Belangrijk fundament voor verankering water in Omgevingswet
Omdat wij in een laaggelegen delta wonen is het voor de waterschappen essentieel dat het belang van water en van de waterbeheerder goed wordt geborgd in de Omgevingswet. In 2013 hebben wij met de minister van Infrastructuur en Milieu afspraken gemaakt over de integratie van de Waterwet in de Omgevingswet. Met dat afsprakenkader hebben de waterschappen een belangrijk fundament gelegd voor adequate verankering van het waterbeheer en de positie van de waterbeheerder in de Omgevingwet.
Het wetsvoorstel voorziet in een omgevingsvergunning voor watergerelateerde activiteiten. Deze vergunning, of in veel gevallen een eenvoudige melding, wordt afgegeven en vervolgens gehandhaafd door de waterbeheerder. Het is voor de waterbeheerder van fundamenteel belang dat deze beschikt over zelfstandige bevoegdheden, zowel onder normale als onder buitengewone omstandigheden. Bij dat laatste moet bijvoorbeeld worden gedacht aan overstromingsgevaar, droogte of milieugevaarlijke lozingen. Zonder die bevoegdheden kunnen de waterbeheerders hun verantwoordelijkheden op het gebied van het waterbeheer niet waarmaken. Er is een coördinatieregeling waarmee afgestemde en gelijktijdige vergunningverlening wordt geborgd, waardoor de overheid met één mond richting burgers en bedrijven spreekt.
Water is steeds meer sturend in de ruimtelijke ordening. Om het waterbelang vroegtijdig bij ruimtelijke planprocessen te betrekken, is afgesproken het watertoetsproces in de Omgevingswet op te nemen. Het watertoetsproces voorziet in een aantal herkenbare stappen die waterbeheerders in planprocessen met gemeenten en provincies doorlopen om waterbelangen van begin tot eind goed in ruimtelijke plannen te borgen. Op het niveau van een Algemene Maatregel van Bestuur zal dit nader uitgewerkt worden. In 2012 is het Bestuursakkoord Water afgesproken dat het watertoetsproces ook wordt doorlopen bij structuurvisies. De waterschappen vinden het nu een logisch moment om deze afspraak bij de uitwerking in een AMvB mee te nemen.
Ook al moet er nog veel in uitvoeringsregelgeving uitgewerkt worden, met dit afsprakenkader in de hand, zien wij de Kamerbehandeling met vertrouwen tegemoet.
De waterschappen vinden het wel een aandachtspunt dat de minister er voor kiest om normen voor waterveiligheid niet op wetsniveau, maar op niveau van een AMvB te regelen.
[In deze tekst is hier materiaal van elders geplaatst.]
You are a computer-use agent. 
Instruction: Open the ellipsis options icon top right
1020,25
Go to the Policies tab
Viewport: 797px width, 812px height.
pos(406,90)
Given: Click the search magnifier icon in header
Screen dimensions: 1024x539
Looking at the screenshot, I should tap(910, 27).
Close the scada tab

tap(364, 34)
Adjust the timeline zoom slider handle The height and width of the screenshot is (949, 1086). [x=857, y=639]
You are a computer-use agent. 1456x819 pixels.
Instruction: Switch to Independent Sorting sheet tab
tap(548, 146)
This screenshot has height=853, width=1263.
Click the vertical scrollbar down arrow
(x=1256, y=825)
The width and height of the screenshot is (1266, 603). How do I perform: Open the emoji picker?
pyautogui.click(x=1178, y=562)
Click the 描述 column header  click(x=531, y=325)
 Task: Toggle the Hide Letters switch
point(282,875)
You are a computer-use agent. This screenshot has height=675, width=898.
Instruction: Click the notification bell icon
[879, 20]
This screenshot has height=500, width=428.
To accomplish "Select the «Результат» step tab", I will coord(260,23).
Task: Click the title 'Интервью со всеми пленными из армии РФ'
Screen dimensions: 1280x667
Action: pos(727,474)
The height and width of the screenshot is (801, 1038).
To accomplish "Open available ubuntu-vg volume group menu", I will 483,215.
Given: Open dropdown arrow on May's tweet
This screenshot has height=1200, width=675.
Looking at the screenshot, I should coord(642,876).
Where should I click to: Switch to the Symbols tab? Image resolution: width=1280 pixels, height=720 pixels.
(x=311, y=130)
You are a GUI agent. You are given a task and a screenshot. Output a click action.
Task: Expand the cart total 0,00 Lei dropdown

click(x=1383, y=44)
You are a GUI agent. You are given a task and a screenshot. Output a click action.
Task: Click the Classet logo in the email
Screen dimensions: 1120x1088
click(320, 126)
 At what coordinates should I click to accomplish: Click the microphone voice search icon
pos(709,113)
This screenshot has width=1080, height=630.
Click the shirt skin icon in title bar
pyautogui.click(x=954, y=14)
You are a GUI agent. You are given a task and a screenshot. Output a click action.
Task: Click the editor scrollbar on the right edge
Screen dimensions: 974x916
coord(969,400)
Nederland is een laaggelegen land dat door bodemdaling en klimaatveranderingen extra kwetsbaar wordt. De waterschappen vinden het daarom van fundamenteel belang deze veiligheidsnormen op wetsniveau vast te leggen en niet op AMvB niveau. Door deze normen op wetsniveau te borgen, is het parlement volledig betrokken bij vaststelling van de waterveiligheidsnormen. Dit vergroot de democratische legitimatie van de normen.